Come dormite col partner? La posizione rivela la salute della coppia

Il modo in cui ci si dispone nel letto matrimoniale la dice lunga sulla salute della coppia: abbracciati, a cucchiaio, schiena contro schiena, lontani o aggrovigliati, il messaggio che traspare dal corpo non è mai lo stesso.

La posizione in cui si dorme con il proprio compagno non è indifferente né casuale. Al contrario, può rivelare dettagli intimi e molto spesso inconsci relativi allo stato di salute della coppia. Il fatto non è nuovo: da tempo psicologi e terapeuti si impegnano nell’analizzare ogni singolo movimento che avviene tra le lenzuola e lo rapportano alla vita a due. La più classica delle posizioni, per esempio, è quella a cucchiaio: lui e lei si abbracciano da dietro, con la pancia dell’uno che rimane a contatto con la schiena dell’altra. Tale posizione evidenzia feeling, fiducia e voglia di protezione, ma soprattutto è un chiaro segnale che la coppia funziona alla grande.

Va interpretato in maniera positiva anche dormire schiena contro schiena: chi lo fa dimostra di essere vicino ma al tempo stesso indipendente, ovvero l’emblema di un rapporto maturo e completo. Va meno bene, però, se uno dei due si aggrappa all’altro: probabilmente il partner che lo fa desidererebbe più attenzioni. Chi invade lo spazio dell’altro, atteggiamento molto frequente e che danneggia anche il sonno in generale, inconsciamente dimostra un desiderio di prevaricazione e una punta di egoismo. A quel punto una bella chiacchierata e un piccolo esame di coscienza potrebbero rappresentare il punto di partenza per individuare il problema e risolverlo senza drammi, prima che la questione diventi ingestibile.
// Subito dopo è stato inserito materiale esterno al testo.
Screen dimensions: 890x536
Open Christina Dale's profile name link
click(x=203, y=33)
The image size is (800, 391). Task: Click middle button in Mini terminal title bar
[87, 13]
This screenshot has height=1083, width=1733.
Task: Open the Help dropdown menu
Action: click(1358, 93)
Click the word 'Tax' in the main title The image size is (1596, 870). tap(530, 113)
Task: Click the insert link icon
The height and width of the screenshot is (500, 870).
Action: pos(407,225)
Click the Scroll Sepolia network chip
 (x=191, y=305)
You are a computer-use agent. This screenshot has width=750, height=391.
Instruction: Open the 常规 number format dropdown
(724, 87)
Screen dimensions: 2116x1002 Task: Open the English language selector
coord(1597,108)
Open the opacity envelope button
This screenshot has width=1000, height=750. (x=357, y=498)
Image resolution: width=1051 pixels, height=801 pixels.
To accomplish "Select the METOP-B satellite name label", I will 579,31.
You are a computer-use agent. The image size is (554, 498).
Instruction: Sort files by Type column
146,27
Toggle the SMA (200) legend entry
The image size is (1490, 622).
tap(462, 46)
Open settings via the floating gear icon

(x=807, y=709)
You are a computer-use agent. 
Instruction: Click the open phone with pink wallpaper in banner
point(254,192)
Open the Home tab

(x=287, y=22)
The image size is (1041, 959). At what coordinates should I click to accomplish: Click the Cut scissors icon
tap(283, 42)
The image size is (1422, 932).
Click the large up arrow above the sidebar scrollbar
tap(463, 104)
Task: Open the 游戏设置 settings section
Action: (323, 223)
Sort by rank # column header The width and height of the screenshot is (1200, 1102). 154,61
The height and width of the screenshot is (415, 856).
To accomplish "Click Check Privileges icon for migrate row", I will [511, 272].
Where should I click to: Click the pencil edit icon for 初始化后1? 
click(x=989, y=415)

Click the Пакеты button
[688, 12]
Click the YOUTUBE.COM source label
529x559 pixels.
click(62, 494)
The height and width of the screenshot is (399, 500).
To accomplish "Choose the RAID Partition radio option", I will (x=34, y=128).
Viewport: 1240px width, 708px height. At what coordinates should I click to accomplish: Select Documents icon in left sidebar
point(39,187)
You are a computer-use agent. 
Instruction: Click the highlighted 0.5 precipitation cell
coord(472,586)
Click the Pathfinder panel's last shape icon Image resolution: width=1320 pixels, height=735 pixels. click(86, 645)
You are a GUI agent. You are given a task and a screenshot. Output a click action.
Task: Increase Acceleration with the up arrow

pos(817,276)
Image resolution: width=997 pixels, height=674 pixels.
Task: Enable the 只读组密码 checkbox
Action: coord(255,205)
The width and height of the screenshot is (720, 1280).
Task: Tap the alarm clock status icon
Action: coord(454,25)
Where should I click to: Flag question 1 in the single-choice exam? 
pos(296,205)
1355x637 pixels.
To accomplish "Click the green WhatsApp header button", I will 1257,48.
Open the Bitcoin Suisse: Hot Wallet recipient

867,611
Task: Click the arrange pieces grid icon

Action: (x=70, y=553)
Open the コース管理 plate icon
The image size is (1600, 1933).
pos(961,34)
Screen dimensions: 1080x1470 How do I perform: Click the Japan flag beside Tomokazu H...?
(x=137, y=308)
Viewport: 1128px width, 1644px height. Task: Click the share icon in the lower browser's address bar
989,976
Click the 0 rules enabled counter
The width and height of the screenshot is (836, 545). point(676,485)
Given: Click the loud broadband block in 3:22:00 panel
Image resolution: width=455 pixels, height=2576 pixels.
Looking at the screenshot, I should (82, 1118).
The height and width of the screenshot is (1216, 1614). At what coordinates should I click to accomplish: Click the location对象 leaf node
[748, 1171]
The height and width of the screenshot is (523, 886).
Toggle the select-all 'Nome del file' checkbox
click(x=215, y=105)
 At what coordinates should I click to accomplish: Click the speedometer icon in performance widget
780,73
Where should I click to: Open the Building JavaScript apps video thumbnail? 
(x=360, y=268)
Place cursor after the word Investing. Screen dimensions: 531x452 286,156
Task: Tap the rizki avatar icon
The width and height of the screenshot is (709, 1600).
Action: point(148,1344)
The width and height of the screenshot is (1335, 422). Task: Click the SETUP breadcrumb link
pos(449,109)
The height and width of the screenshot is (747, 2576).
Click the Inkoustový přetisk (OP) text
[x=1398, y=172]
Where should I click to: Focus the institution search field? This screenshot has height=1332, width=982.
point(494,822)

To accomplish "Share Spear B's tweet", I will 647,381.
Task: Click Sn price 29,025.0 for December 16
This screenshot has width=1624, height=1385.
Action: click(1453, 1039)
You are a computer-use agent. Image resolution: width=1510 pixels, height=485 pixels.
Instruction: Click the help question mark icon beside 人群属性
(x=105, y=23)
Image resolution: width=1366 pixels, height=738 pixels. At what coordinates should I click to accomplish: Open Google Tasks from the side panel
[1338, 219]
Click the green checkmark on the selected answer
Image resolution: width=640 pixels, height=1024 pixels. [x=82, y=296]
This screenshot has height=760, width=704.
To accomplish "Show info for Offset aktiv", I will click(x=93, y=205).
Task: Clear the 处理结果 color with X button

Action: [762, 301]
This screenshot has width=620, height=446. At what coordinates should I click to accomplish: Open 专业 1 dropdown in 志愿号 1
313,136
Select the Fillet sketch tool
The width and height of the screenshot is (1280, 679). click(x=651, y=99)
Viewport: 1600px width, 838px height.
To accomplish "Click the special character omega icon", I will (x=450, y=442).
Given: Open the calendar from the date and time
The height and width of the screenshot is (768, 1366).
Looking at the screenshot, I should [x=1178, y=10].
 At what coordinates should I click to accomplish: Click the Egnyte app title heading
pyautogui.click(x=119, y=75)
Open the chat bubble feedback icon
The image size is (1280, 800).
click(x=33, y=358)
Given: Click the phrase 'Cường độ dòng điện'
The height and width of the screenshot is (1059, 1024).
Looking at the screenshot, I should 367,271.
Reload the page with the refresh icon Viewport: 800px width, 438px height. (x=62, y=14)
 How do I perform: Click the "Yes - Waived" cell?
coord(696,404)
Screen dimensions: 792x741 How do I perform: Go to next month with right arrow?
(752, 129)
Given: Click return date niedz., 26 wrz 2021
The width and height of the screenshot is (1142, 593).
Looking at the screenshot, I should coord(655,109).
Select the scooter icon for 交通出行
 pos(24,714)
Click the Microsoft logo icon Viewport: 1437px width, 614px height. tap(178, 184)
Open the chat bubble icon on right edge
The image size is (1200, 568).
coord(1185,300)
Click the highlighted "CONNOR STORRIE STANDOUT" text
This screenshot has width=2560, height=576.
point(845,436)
Abbracciarsi faccia a faccia è un’abitudine delle neo-coppie e dimostra una profonda tenerezza, alla lunga tuttavia si tende ad abbandonarla soprattutto perché fisicamente scomodo. Dipendenza e la consapevolezza di non poter fare a meno dell’altro emergono dalla coppia che si avvinghia con la gamba al corpo dell’altro, mentre bisogna cominciare a preoccuparsi se la distanza a letto supera abitualmente i 30-40 centimetri. Corpi così distanti possono essere il primo campanello d’allarme per una crisi che potrebbe essere già in agguato.